### ACTION ITEM:
Begin with the first line of the entries below and reproduce each line exactly, ending with the line that holds "Mentions légales (39, 2503)".

### DATA:
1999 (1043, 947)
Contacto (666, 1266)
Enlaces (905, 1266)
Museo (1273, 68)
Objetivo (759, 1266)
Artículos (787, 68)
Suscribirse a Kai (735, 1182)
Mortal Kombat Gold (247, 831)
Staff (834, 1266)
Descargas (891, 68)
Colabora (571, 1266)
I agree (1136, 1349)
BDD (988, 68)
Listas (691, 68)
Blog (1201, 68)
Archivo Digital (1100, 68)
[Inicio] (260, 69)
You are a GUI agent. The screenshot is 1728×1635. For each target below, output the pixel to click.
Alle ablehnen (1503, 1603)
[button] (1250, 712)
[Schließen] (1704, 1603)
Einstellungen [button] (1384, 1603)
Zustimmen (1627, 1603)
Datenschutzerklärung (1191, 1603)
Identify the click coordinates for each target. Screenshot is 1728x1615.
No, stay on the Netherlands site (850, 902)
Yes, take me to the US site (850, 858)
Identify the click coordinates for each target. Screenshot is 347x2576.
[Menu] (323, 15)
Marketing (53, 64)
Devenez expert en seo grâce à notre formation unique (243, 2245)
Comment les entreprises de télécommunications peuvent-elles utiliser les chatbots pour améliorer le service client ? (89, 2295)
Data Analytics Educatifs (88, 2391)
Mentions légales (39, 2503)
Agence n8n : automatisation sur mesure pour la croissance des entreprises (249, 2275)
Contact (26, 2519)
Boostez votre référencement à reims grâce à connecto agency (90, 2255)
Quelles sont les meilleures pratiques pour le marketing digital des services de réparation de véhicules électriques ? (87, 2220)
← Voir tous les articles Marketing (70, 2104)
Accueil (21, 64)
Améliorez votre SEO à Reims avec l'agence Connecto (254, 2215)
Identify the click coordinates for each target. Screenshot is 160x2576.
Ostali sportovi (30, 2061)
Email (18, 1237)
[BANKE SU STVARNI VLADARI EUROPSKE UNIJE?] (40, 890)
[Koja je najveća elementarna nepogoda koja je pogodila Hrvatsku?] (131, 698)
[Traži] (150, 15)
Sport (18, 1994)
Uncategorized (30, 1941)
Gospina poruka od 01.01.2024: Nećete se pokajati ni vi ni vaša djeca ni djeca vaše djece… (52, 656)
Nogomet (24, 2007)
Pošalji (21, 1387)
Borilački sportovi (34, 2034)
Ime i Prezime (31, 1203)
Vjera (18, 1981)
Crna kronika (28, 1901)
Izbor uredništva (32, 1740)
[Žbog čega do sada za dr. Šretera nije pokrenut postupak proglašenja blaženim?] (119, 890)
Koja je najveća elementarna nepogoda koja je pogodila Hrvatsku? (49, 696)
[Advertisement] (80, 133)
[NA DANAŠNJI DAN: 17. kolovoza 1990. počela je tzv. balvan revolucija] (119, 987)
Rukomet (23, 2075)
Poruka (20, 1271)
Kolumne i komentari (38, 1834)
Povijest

### ANSWER TO THE EXERCISE:
1999 (1043, 947)
Contacto (666, 1266)
Enlaces (905, 1266)
Museo (1273, 68)
Objetivo (759, 1266)
Artículos (787, 68)
Suscribirse a Kai (735, 1182)
Mortal Kombat Gold (247, 831)
Staff (834, 1266)
Descargas (891, 68)
Colabora (571, 1266)
I agree (1136, 1349)
BDD (988, 68)
Listas (691, 68)
Blog (1201, 68)
Archivo Digital (1100, 68)
[Inicio] (260, 69)
You are a GUI agent. The screenshot is 1728×1635. For each target below, output the pixel to click.
Alle ablehnen (1503, 1603)
[button] (1250, 712)
[Schließen] (1704, 1603)
Einstellungen [button] (1384, 1603)
Zustimmen (1627, 1603)
Datenschutzerklärung (1191, 1603)
Identify the click coordinates for each target. Screenshot is 1728x1615.
No, stay on the Netherlands site (850, 902)
Yes, take me to the US site (850, 858)
Identify the click coordinates for each target. Screenshot is 347x2576.
[Menu] (323, 15)
Marketing (53, 64)
Devenez expert en seo grâce à notre formation unique (243, 2245)
Comment les entreprises de télécommunications peuvent-elles utiliser les chatbots pour améliorer le service client ? (89, 2295)
Data Analytics Educatifs (88, 2391)
Mentions légales (39, 2503)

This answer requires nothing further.